WORK INSTRUCTIONS: Starting at the line that holds "Viewport: 980px width, 472px height." and stopping at the line that holds "Click the blue plus", restate the records below word for word, with both of those lines included.

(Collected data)
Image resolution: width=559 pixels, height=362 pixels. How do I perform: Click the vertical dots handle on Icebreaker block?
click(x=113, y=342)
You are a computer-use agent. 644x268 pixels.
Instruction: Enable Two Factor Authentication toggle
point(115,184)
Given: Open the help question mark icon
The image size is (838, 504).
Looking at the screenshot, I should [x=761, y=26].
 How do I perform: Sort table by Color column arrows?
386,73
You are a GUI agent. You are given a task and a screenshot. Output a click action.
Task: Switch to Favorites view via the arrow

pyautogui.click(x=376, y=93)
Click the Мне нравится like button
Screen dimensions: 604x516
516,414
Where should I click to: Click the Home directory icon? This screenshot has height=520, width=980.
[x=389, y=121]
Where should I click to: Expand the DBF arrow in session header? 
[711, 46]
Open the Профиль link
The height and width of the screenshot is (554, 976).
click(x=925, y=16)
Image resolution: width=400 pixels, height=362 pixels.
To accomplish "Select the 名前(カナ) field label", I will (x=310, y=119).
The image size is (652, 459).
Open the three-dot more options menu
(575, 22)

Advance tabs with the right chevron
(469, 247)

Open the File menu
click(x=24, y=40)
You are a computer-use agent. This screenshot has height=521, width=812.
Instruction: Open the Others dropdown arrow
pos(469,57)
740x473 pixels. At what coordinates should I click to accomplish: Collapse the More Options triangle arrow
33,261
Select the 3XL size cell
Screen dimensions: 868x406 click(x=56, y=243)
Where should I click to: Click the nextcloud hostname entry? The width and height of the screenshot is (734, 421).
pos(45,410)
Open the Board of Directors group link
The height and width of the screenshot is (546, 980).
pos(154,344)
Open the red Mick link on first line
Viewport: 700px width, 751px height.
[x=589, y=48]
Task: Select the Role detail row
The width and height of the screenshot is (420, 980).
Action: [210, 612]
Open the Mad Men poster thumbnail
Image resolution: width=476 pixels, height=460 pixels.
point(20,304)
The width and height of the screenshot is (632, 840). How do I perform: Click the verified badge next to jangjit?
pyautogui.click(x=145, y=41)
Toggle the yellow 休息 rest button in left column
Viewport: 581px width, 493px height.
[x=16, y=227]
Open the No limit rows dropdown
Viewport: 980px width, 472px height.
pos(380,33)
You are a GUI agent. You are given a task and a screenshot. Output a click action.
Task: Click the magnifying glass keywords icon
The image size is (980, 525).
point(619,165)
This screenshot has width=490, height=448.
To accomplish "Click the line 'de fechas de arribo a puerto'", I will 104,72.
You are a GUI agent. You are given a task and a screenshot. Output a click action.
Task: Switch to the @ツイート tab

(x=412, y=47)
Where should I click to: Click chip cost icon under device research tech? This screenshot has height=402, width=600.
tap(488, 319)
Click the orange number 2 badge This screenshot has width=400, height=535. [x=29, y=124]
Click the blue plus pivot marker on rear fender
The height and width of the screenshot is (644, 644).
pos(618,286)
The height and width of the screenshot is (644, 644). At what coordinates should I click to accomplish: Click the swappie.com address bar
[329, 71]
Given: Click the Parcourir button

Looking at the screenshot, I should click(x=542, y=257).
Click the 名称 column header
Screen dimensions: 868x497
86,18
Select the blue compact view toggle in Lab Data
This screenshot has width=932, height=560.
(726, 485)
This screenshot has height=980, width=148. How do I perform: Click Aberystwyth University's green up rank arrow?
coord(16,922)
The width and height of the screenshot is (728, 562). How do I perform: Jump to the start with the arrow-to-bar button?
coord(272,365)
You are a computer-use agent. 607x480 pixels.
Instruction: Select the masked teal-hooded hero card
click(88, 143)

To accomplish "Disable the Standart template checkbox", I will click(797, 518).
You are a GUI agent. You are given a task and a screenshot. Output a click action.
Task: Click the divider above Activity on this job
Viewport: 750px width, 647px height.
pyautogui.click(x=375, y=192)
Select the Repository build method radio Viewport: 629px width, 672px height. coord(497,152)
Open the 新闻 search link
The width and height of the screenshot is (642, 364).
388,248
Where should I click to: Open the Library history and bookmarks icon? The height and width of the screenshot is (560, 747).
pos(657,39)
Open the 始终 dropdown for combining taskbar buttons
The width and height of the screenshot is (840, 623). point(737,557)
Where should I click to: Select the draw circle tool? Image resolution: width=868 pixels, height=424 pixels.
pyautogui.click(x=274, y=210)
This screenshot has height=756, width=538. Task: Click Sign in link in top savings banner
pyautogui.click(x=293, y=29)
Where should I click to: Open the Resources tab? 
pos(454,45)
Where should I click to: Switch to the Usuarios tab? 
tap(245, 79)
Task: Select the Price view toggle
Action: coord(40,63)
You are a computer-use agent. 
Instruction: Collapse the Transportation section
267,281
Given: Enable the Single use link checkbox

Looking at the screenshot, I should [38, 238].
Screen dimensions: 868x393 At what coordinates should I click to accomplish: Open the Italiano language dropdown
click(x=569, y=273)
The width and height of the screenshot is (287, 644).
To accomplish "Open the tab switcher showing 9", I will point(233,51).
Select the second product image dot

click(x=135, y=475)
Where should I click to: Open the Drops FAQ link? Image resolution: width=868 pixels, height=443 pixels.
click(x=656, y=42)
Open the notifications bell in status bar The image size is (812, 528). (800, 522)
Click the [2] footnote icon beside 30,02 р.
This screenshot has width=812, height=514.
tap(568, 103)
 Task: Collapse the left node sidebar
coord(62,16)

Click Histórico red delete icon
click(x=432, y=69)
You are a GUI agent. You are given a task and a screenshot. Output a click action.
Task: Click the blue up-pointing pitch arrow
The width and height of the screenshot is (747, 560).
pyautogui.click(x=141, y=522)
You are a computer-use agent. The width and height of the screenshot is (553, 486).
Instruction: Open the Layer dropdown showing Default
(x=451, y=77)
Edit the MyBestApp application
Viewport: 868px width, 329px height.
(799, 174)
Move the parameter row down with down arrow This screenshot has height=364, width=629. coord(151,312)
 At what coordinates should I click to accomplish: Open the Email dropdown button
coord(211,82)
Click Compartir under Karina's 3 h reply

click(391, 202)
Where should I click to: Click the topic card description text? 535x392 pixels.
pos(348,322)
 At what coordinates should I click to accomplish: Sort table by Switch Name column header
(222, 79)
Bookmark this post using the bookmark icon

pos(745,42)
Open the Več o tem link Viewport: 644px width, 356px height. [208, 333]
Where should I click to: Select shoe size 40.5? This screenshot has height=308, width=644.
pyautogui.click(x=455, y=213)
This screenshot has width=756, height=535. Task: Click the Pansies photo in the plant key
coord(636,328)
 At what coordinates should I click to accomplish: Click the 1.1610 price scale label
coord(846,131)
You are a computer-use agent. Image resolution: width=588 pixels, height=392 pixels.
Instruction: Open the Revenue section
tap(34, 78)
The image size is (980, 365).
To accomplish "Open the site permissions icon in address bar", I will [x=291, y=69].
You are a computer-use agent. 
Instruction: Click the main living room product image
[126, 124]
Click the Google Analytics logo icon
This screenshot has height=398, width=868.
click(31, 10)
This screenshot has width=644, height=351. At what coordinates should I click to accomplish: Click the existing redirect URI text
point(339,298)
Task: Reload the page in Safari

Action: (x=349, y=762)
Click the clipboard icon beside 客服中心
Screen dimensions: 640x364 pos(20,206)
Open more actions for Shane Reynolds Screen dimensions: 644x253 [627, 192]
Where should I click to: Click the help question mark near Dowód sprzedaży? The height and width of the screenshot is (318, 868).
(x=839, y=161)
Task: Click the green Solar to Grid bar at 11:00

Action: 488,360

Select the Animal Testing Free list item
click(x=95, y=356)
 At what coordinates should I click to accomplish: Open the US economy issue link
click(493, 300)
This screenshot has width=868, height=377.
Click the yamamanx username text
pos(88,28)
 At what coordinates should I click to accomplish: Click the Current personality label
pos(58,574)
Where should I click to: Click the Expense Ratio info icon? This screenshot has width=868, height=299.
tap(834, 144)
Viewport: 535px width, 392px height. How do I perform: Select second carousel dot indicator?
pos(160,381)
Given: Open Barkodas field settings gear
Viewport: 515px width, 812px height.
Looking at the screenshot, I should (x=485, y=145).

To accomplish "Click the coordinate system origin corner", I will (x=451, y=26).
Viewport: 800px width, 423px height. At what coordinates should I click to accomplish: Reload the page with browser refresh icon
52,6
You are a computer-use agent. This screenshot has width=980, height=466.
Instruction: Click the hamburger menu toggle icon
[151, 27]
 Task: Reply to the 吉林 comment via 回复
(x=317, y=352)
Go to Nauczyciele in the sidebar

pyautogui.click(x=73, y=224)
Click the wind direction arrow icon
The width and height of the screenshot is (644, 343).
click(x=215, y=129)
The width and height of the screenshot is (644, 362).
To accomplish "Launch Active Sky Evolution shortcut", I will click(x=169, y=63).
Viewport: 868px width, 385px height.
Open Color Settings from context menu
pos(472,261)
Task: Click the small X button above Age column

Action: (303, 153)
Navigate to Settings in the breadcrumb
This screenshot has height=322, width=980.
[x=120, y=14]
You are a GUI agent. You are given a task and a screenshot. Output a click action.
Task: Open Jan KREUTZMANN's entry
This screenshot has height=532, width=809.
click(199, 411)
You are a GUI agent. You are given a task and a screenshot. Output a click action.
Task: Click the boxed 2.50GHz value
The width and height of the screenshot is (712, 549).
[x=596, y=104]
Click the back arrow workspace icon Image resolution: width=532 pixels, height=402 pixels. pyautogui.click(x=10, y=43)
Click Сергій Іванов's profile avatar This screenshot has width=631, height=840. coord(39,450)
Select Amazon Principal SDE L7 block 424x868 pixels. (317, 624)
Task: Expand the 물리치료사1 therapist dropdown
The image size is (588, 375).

TASK SOLUTION:
Viewport: 980px width, 472px height.
pos(380,33)
You are a GUI agent. You are given a task and a screenshot. Output a click action.
Task: Click the magnifying glass keywords icon
The image size is (980, 525).
point(619,165)
This screenshot has width=490, height=448.
To accomplish "Click the line 'de fechas de arribo a puerto'", I will 104,72.
You are a GUI agent. You are given a task and a screenshot. Output a click action.
Task: Switch to the @ツイート tab

(x=412, y=47)
Where should I click to: Click chip cost icon under device research tech? This screenshot has height=402, width=600.
tap(488, 319)
Click the orange number 2 badge This screenshot has width=400, height=535. [x=29, y=124]
Click the blue plus pivot marker on rear fender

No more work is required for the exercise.